Tomorrow's autumn statement is expected to see the chancellor announce 'under-spends' from elsewhere in government, including from tax avoidance, have made the money available.
They will form part of a longer-term £30 billion investment made possible by a deal with pension funds announced by Mr Osborne yesterday. This will see the funds invest in projects over a much longer period, attracting further private sector investment.
"British pension funds have not been investing the savings of British people in British infrastructure. Now we are hopefully going to change that," Mr Osborne told BBC1's The Andrew Marr Show yesterday.
"We have signed an agreement with the big pension funds that will see them investing British savings in British infrastructure, building an economy based now on savings and investment rather than on debt."
Chinese money will play a key role, with China Investment Corporation chairman Lou Jiwei writing in the Financial Times that he sees involvement as "win-win" for all concerned.

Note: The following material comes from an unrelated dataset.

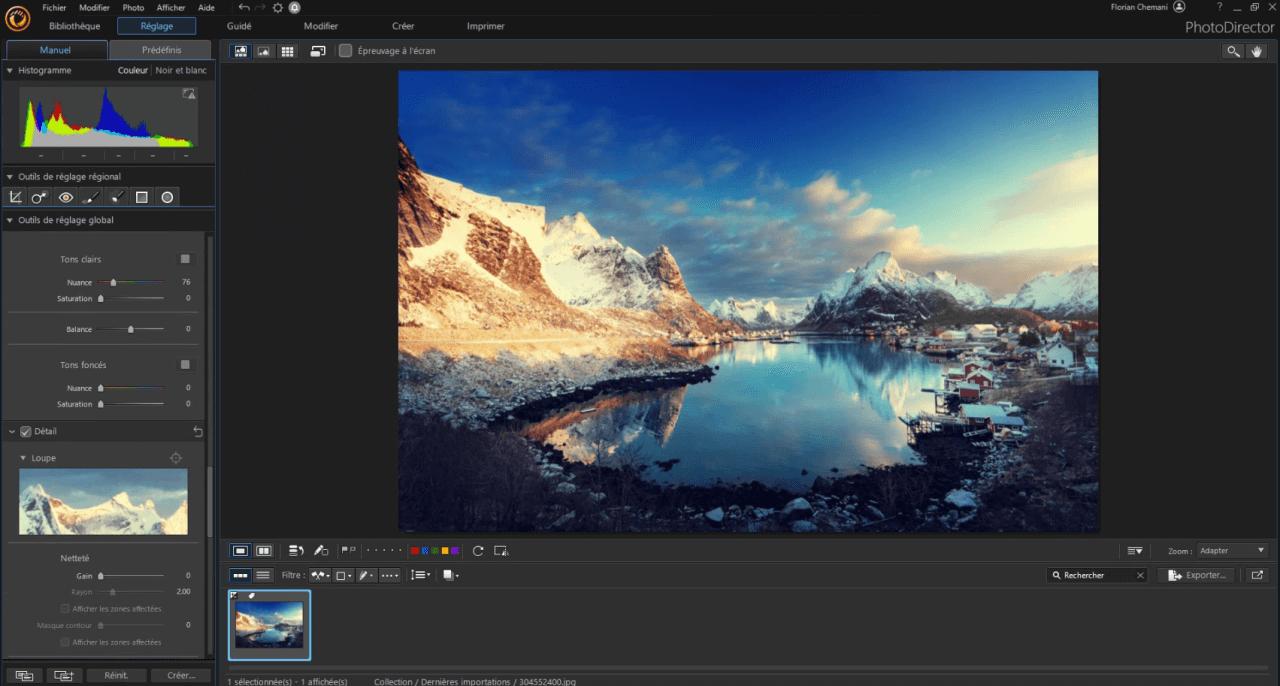Click the hand pan tool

"Now infrastructure in Europe and the US badly needs more investment," Mr Lou wrote.
"Traditionally, Chinese involvement in overseas infrastructure projects has just been as contractors. Now Chinese investors also see a need to invest in, develop and operate projects."
Tomorrow Mr Osborne will outline how the £5 billion is being allocated. Around £600 million is expected to be diverted towards a new schools programme, the Guardian reported.

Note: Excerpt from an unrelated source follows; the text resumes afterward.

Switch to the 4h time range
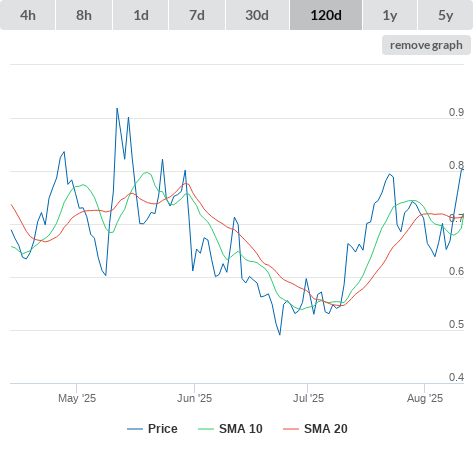Viewport: 474px width, 455px height. coord(28,15)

Other expected measures include an increase in the bank levy to bring the tax's annual income to £2.5 billion, a deferral of the 3p increase in fuel duty to help motorists and a cap on the planned 8.2% hike in rail fares, which will be cut to 6.2%.
Around 500 projects are expected to be announced tomorrow, of which 20 will be 'big-ticket' schemes. They are being grouped together under what the government is calling its 'national infrastructure plan'.
Only around two per cent of pension funds' £1 trillion of assets are currently invested in infrastructure.
Joanne Segars, chief executive of the National Association of Pension Funds (NAPF), said there was potential for this to be much higher.
"Infrastructure is a good fit with the needs of pension funds because projects like ports and power stations can offer a reliable return over a long timeframe," she said.
"But at the moment many pension funds struggle with the mechanics of investing in infrastructure. They need a simpler financial vehicle that helps them to get on board with bricks and mortar."
The NAPF says the current investment model makes investing in infrastructure too difficult, but hopes the memorandum of understanding it signed with the government yesterday will "facilitate the development of a new pension infrastructure platform" to ease the process.